If however I compute for k = 1 I get the same results as are in X[1] or -0.809 - 0.588j.
So what am I misunderstanding? If numpy.fft.fft(x)[n] is a DFT of x at frequency n, not at frequency numpy.fft.fttfreq(len(x))[n], what is the purpose of numpy.fft.fttfreq?
I think that because the values in the array returned by the numpy.fft.fttfreq are equal to the (k/n)*sampling frequency.
The frequencies of the dft result are equal to k/n divided by the time spacing, because the periodic function's period's amplitude will become the inverse of the original value after fft. You can consider the digital signal function is a periodic sampling function convoluted by the analog signal function. The convolution in time domain means multiplication in frequency domain, so that the time spacing of the input data will affect the frequency spacing of the dft result and the frequency spacing's value will become the original one divided by the time spacing.
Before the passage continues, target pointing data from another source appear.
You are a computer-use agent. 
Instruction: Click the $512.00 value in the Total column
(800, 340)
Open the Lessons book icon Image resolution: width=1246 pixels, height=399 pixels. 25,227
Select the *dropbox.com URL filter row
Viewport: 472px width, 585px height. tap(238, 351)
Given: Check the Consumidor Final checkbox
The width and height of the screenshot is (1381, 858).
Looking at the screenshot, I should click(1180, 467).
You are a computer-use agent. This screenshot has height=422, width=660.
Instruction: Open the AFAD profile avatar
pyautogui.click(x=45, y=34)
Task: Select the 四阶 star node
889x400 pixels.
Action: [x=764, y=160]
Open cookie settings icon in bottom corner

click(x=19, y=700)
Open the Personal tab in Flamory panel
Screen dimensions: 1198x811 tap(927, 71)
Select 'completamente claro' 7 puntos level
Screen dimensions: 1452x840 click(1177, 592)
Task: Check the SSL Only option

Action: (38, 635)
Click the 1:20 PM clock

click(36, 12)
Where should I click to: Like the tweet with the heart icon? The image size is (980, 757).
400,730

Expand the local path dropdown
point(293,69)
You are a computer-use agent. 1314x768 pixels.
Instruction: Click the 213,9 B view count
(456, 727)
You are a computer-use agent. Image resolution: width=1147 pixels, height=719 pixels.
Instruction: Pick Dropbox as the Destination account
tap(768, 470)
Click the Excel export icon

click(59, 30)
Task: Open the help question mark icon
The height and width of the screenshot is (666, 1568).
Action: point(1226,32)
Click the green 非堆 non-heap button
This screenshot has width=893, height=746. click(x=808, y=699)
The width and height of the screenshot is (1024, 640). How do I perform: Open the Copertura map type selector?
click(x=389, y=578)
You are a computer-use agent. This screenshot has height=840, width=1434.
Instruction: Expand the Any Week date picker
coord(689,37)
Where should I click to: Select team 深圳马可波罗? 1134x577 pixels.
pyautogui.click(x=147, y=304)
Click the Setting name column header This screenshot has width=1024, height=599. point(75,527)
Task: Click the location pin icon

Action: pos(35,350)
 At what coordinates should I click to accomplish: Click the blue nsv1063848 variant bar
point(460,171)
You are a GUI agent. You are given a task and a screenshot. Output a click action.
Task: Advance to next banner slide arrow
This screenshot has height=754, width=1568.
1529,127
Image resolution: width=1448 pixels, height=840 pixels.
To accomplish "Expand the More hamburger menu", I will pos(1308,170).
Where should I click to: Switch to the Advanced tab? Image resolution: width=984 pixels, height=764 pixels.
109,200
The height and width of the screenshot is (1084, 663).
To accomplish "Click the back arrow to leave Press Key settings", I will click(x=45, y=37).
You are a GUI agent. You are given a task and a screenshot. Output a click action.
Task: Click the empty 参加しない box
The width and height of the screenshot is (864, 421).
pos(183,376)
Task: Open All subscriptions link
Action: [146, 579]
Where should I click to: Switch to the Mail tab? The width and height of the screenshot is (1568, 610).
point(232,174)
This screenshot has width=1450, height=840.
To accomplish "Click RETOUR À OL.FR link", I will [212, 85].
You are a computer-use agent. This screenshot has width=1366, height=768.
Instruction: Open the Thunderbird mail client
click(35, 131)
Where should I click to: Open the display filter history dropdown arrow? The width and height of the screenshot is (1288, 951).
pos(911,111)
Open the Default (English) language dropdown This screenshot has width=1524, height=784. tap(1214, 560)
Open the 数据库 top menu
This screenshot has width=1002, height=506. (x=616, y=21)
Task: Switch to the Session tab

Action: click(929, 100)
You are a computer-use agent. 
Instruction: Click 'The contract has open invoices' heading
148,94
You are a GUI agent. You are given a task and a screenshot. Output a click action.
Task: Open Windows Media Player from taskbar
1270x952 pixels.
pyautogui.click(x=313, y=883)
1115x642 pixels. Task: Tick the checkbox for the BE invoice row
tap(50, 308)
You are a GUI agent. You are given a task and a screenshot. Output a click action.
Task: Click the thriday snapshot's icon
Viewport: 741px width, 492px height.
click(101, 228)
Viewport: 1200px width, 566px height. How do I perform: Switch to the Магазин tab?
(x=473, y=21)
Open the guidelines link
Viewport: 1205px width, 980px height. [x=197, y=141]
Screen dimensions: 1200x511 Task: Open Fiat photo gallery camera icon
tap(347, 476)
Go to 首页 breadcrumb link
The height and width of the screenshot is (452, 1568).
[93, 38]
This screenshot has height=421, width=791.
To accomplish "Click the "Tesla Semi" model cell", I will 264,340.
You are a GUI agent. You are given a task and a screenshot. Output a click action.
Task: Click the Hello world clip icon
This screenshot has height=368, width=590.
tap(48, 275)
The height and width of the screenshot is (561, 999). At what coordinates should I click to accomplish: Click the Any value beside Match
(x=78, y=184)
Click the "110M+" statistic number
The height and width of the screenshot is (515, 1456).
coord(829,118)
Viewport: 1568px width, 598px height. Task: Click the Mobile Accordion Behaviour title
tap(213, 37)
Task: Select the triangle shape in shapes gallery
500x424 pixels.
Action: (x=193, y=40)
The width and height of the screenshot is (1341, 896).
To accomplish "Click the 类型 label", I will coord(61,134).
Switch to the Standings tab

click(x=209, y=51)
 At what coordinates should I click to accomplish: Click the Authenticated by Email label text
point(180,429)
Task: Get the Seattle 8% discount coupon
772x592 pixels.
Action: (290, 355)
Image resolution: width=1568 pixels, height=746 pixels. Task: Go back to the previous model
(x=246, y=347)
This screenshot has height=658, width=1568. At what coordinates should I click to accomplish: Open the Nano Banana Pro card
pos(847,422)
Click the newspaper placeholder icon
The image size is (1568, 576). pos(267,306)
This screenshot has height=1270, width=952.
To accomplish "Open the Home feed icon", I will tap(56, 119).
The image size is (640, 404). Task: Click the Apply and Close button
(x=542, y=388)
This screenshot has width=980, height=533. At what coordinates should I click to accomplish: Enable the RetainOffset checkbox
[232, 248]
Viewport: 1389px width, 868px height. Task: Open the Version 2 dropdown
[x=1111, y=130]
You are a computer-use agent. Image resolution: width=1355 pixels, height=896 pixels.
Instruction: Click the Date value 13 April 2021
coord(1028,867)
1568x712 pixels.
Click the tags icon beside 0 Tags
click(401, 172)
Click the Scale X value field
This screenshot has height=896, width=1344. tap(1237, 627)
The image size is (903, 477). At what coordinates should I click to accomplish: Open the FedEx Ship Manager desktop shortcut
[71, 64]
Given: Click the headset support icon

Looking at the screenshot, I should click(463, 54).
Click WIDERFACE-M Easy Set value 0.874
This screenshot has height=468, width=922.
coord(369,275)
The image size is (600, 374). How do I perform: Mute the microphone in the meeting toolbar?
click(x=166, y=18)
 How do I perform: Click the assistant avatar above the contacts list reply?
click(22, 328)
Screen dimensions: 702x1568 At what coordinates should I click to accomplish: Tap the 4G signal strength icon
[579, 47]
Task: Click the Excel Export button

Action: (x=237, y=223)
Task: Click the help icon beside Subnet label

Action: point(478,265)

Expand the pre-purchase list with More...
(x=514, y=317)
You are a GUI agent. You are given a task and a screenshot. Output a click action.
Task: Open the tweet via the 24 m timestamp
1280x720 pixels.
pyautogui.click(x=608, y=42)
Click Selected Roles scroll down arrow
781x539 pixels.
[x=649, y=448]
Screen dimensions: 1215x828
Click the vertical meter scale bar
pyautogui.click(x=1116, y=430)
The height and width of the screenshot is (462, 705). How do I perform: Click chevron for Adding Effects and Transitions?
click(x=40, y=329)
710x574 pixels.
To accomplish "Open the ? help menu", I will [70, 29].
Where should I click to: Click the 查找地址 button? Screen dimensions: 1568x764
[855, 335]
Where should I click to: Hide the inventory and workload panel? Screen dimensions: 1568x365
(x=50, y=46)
Originally, the frequency spacing of the dft result is equal to 1/n when the time spacing is equal to 1. So after the dft, the frequency spacing will become 1/n divided by the time spacing, which eqauls to 1/n multiplied by the sampling frequency.
To calculate that, the numpy.fft.fttfreq has two arguments, the length of the input and time spacing, which means the inverse of the sampling rate. The length of the input is equal to n, and the time spacing is equal to the value which the result k/n divided by (Default is 1.)
I have tried to let k = 2, and the result is equal to the X[2] in your example. In this situation, the k/n*1 is equal to the freq[2].
The DFT is a dimensionless basis transform or matrix multiplication. The output or result of a DFT has nothing to do with frequencies unless you know the sampling rate represented by the input vector (samples per second, per meter, per radian, etc.)
You can compute a Goertzel filter of the same length N with k=0.2, but that result isn't contained in an DFT or FFT result of length N. A DFT only contains complex Goertzel filter results for integer k values. And to get from k to the frequency represented by X[k], you need to know the sample rate.
Yours is not a SO question
You wrote
If I compute DFT of above signal for k = 0.2 .
and I reply "You shouldn't"... the DFT can be meaningfully computed only for integer values of k.
The relationship between an index k and a frequency is given by f_k = k Δf or, if you prefer circular frequencies, ω_k = k Δω where Δf = 1/T and Δω = 2πΔf, T being the period of the signal.
The arguments of fftfreq are a bit misleading... the required one is the number of samples n and the optional argument is the sampling interval, by default d=1.0, but at any rate T=n*d and Δf = 1/(n*d)
>>> fftfreq(5) # d=1
array([ 0. , 0.2, 0.4, -0.4, -0.2])
>>> fftfreq(5,2)
array([ 0. , 0.1, 0.2, -0.2, -0.1])
>>> fftfreq(5,10)
array([ 0. , 0.02, 0.04, -0.04, -0.02])
and the different T are 5,10,50 and the respective df are -.2,0.1,0.02 as (I) expected.
Why fftfreq doesn't simply require the signal's period? because it is mainly intended as an helper in demangling the Nyquist frequency issue.
As you know, the DFT is periodic, for a signal x of length N you have that
DFT(x,k) is equal to DFT(x,k+mN) where m is an integer.
This imply that there are only N/2 positive and N/2 negative distinct frequencies and that, when N/2<k<N, the frequency that must be associated with k in the most meaningful way is not k df but (k-N) df.
To perform this, fftfreq needs more information that the period T, hence the choice of requiring n and computing df from an assumption on sampling interval.